Schwarze und Weiße leben nicht nur sehr unterschiedlich, sie denken auch sehr unterschiedlich. Es war leicht für uns mit weißen Südafrikanern ins Gespräch zukommen da sie sehr offen und freundlich zu uns waren. Irgendwann in einem Gespräch kamen sie meist auf das schlecht funktionierende Land zu sprechen. Die Regierung sei unfähig und das Land ginge den Bach runter weil die Stellen nicht nach Kompetenz besetzt würden sondern nach Hautfarbe. So weit so verständlich. Trotzdem fiel uns grade nach Brasilien auf, wie tief Rassismus im Denken vieler Leute verwurzelt ist. Ein Lodge-Besitzer auf dem Land ergänzte zu der üblichen Tirade noch: "Wir könnten so ein tolles Land sein, wenn jeder das machen würde was ihm liegt. Wenn die Europäer nun mal bessere Manager sind, dann sollten sie eben managen und die Schwarzen sollten machen was sie können, nämlich Musik machen und tanzen." Das war ihm nicht rausgerutscht, das meinte er ernst und sah auch kein Problem mit dieser Äußerung. Auch die Menschenrechtsverletzungen in der Apartheid werden öfters bagatellisiert. So behauptete derselbe Lodgebesitzer, dass es den Schwarzen jetzt gar nicht so viel besser ginge als zur Zeit der Apartheid. Die Schulen seien nicht besser geworden. Einzig die Sperrstunde seien sie losgeworden. Menschenrechte? Kein Thema für ihn. Rassismus unter den Weißen ist kein Tabu, wie auch andere Reisende fest stellen, sondern normal und alltäglich. Es gibt aber natürlich auch Ausnahmen. Zum Beispiel den Farmer Bobby, bei dem wir couchsurfsten. Er spricht Zulu, weil er mit schwarzen Kindern aufgewachsen ist und versteht zumindest ein wenig die afrikanische Seele mitsamt ihren Zauberkräften und Medizinmännern. Aber auch bei ihm ist die Rangordnung von weißem Farmbesitzer und schwarzen Arbeitern klar.

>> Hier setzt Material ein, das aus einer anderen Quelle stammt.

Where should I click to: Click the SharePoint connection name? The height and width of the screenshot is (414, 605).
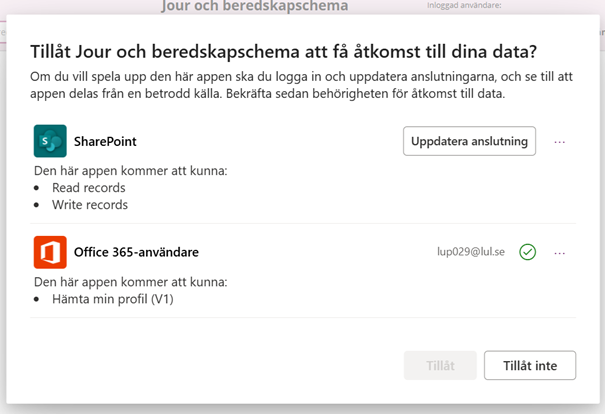click(x=105, y=141)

Befeuert werden die Konflikte in der Stadt von Arbeitslosigkeit und auf dem Land von der Angst enteignet zu werden. Denn nach Jahren der wirtschaftlichen Stagnation muss die  Regierungspartei ANC ihr Klientel bei der Stange halten. Dazu hieft sie möglichst viele Anhänger in Posten, und sorgt insgesamt dafür, dass fast nur Schwarze eingestellt werden. Auf dem Land ist es für Weiße zur Zeit nahezu unmöglich, Land zur Bewirtschaftung zu kaufen oder zu pachten, auch Jobs im öffentlichen Sektor sind außer Reichweite. Ein gerne zitiertes Beispiel ist hier der Gebärdendolmetscher von der Beerdigung Nelson Mandelas. Der war zwar linientreuer ANC-Mann konnte aber leider keine Gebärdensprache. Auch im Kleinen kann jeder Weiße hier Geschichten von unfähigen Schwarzen in der Verwaltung sofort aufrufen.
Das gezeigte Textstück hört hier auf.